The New York and Atlantic, which operates freight service on the LIRR was going to acquire and reactivate the dormant Garden City freight yard near Mitchell Field, a number of years ago. The only train that used the line before that time was the Ringling Brothers circus during its annual visit to the Nassau Coliseum. Of course,  NIMBYs raised holy ****, with many of them claiming that their real estate agents had assured them that the line was long ago abandoned (it never was).

 

Eventually NY&A acquired the Hicksville Yard instead.

 

PS: Garden City is one of the more affluent areas on Long Island. Hicksville, not so much. 

Originally Posted by Nick Chillianis:

The New York and Atlantic, which operates freight service on the LIRR was going to acquire and reactivate the dormant Garden City freight yard near Mitchell Field, a number of years ago. The only train that used the line before that time was the Ringling Brothers circus during its annual visit to the Nassau Coliseum. Of course,  NIMBYs raised holy ****, with many of them claiming that their real estate agents had assured them that the line was long ago abandoned (it never was).

 

Eventually NY&A acquired the Hicksville Yard instead.

 

PS: Garden City is one of the more affluent areas on Long Island. Hicksville, not so much. 
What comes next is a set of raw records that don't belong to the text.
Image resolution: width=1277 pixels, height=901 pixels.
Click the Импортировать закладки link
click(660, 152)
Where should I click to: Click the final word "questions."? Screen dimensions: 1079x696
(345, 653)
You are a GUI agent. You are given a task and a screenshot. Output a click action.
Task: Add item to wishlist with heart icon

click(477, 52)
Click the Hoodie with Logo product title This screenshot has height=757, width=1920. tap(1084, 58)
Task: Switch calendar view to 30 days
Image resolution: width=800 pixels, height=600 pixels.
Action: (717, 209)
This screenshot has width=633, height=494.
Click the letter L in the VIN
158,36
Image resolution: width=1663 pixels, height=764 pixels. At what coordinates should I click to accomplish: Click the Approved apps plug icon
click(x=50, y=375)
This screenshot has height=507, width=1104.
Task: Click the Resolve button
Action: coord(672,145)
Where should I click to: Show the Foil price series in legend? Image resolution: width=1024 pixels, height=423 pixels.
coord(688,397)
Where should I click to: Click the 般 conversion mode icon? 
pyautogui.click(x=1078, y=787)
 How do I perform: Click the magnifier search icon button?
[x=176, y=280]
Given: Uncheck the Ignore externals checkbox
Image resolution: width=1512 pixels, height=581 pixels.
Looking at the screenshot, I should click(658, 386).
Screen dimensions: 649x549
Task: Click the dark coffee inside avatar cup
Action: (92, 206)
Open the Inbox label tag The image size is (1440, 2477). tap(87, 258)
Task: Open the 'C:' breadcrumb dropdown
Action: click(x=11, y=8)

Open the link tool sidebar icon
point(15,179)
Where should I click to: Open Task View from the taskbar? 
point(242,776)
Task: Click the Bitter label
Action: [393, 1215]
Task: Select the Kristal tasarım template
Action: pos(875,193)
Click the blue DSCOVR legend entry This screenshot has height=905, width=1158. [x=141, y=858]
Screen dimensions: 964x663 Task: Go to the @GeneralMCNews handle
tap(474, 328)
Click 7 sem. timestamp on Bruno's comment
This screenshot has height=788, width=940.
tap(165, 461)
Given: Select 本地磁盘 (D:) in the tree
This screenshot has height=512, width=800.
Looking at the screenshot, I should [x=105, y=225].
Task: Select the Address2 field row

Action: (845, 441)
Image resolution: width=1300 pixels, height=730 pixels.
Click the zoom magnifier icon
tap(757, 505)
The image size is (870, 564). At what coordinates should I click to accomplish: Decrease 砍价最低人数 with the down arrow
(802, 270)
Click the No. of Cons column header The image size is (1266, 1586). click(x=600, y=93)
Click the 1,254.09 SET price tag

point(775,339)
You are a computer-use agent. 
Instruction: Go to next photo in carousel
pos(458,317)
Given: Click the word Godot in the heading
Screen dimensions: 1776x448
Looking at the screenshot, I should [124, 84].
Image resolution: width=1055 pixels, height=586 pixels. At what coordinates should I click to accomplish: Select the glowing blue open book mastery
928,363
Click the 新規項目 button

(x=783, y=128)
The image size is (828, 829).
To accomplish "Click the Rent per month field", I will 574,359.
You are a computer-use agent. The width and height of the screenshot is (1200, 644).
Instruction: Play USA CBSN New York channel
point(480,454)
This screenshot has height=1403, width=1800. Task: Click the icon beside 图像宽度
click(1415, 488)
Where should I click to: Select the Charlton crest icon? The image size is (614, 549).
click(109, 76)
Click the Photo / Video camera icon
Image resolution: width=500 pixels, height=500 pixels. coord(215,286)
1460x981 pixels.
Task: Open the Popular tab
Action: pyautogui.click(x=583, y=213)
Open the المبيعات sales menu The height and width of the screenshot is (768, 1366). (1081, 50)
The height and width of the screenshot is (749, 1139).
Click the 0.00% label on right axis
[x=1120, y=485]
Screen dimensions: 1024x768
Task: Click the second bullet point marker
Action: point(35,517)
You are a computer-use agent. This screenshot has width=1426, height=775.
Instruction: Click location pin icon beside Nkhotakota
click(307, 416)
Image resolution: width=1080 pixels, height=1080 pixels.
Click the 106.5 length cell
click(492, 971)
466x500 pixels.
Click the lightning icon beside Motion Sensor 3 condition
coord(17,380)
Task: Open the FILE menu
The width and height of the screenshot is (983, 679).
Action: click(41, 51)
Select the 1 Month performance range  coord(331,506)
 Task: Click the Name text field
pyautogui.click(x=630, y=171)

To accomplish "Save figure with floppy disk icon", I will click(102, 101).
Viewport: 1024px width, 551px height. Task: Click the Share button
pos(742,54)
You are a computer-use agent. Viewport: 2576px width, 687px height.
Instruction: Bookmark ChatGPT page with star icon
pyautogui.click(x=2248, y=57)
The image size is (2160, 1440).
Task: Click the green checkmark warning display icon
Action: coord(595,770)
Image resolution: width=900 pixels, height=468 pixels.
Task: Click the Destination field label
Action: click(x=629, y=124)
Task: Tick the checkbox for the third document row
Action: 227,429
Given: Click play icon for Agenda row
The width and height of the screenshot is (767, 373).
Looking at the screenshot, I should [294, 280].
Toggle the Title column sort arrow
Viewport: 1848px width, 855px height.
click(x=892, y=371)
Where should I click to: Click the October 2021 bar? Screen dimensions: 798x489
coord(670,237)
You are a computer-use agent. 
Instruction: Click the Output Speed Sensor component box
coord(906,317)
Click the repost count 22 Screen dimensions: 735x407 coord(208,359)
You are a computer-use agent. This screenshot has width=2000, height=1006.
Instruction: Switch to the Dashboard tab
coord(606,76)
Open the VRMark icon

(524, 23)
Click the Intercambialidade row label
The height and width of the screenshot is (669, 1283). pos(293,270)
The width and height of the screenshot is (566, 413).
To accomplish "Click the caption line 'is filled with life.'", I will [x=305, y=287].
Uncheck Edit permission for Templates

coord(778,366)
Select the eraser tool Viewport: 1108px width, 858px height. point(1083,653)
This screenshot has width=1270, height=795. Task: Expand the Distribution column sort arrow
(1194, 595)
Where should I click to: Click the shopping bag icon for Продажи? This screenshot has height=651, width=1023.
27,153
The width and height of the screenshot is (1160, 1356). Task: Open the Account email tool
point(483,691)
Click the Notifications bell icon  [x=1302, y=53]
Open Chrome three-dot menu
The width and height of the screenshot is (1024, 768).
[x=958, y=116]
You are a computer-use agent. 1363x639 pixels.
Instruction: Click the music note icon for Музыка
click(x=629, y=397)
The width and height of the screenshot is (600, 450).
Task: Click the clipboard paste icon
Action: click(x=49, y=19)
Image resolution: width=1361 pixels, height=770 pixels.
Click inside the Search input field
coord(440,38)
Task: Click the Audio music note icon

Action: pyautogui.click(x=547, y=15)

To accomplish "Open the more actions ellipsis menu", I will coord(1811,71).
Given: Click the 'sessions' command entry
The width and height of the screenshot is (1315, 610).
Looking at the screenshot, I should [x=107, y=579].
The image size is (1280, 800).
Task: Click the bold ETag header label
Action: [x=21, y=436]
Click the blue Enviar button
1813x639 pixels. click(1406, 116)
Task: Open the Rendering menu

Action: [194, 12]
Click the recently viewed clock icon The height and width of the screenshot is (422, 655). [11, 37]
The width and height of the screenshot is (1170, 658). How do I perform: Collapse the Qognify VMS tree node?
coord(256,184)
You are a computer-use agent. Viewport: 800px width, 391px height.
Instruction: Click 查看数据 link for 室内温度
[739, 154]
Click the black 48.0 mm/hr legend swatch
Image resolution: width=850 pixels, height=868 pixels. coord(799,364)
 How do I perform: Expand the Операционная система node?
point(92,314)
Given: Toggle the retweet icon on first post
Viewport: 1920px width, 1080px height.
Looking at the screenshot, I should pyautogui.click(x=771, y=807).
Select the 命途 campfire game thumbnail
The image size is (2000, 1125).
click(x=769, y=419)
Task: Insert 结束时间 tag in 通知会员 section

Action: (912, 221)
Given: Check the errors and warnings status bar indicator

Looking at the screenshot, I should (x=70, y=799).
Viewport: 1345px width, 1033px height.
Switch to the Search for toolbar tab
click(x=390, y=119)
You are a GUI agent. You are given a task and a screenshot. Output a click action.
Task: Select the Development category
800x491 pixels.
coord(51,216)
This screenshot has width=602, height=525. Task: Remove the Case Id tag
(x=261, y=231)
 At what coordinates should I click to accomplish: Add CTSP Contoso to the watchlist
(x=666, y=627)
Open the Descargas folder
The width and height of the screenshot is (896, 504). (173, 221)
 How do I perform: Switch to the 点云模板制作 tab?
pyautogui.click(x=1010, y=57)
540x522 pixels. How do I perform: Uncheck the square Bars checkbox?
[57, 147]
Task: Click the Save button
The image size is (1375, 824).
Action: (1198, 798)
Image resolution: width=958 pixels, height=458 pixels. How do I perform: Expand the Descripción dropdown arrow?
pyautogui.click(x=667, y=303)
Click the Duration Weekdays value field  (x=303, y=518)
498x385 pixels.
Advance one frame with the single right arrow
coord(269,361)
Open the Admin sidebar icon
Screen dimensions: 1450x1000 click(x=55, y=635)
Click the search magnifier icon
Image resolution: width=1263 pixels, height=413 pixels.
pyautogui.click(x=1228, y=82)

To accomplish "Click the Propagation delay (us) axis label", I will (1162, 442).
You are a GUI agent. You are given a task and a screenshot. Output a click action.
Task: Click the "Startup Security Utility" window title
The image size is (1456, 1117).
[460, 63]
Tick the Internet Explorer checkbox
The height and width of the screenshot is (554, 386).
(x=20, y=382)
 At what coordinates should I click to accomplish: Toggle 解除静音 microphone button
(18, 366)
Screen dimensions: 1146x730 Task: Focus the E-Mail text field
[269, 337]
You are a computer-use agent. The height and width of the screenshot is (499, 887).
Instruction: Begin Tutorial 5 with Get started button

I didn't know that the opposite of Heaven was a forbidden word here.

Originally Posted by AMCDave:
Originally Posted by seaboard streak:

There is always the change they could start runing trains again someday.It has happen here in charlotte nc.People are as mention before real upset.Does anybody else know of something like this happening?

Having lived in Charlotte for 30 plus years where is the rail line in question???

I did delivery work for a number of years in Charlotte and I was always on the look out for rail lines.....or abandoned lines. Where are they looking to put the line in????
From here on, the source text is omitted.